4. The TPY core tie tool of claim 1, wherein: the main guide column (6) comprises a coarse guide part (601) and a fine guide part (602) which are coaxially arranged, wherein the diameter of the coarse guide part (601) is larger than that of the fine guide part (602); the thin guide part (602) is arranged at the front part, the front end of the thin guide part is fixedly connected with the outer end surface of the dynamic pressure block (3), and the middle push plate (7) slides on the thin guide part (602) in a guiding way; the rough guide part (601) is arranged at the rear part and is matched with the guide hole of the hydraulic cylinder mounting plate (4).

5. The TPY core tie tool of claim 1, wherein: the buffer component comprises a supporting seat (141), a second pressure spring (142), a guide rod (143) and a lock nut (144), wherein the two supporting seats (141) are rotatably supported at the upper end and the lower end of the pressing wheel (14), and the bottom plates of the supporting seats (141) are respectively fixed with the two guide rods (143) which are horizontally arranged; the middle push plate (7) is provided with a guide hole corresponding to the guide rod (143), the rear end of the guide rod (143) is provided with a screw rod section, the lock nut (144) is in threaded connection with the screw rod section, the second pressure spring (142) is sleeved on the guide rod (143), and the second pressure spring (142) is compressed between the bottom plate of the supporting seat (141) and the middle push plate (7).
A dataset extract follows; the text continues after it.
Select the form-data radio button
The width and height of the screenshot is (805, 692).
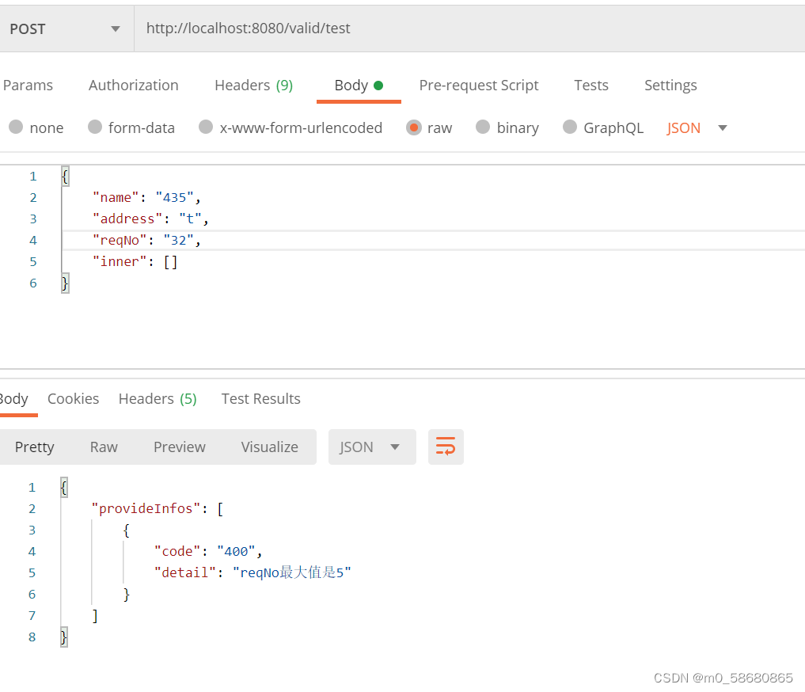[x=95, y=127]

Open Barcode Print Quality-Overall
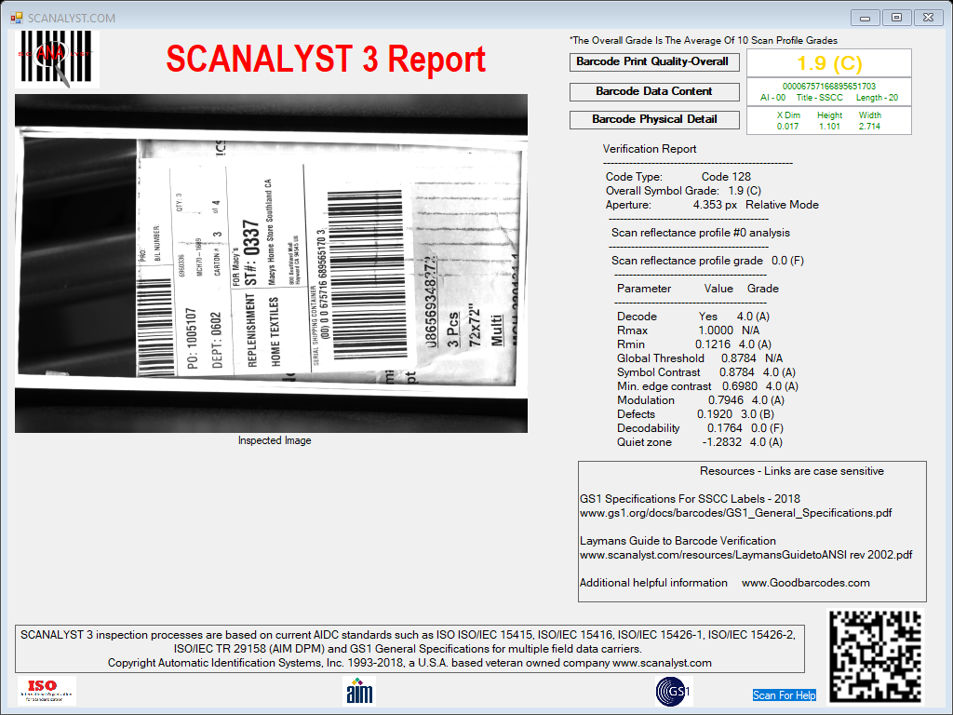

6. The TPY core tie tool of claim 1, wherein: the anti-slip device further comprises an anti-wear sleeve (11), wherein the anti-wear sleeve (11) is coaxially sleeved on the outer wall of the dragging wheel (10), and an anti-slip protrusion is arranged on the outer surface of the anti-wear sleeve (11); the outer surface of the wear-resistant sleeve (11) is in contact with the outer end of the overlapping part (4'), and the wear-resistant sleeve (11) is made of nylon materials.

7. The TPY core tie tool of claim 1, wherein: the number of the threading holes (302) is multiple, and the threading holes (302) are arranged at equal intervals along the height direction of the jacking head (301).

8. The working method of the TPY iron core binding belt tool is characterized by comprising the following steps of: the steel band binding operation of the TPY iron core is performed by using the TPY iron core binding band fixture according to any one of claims 1 to 7.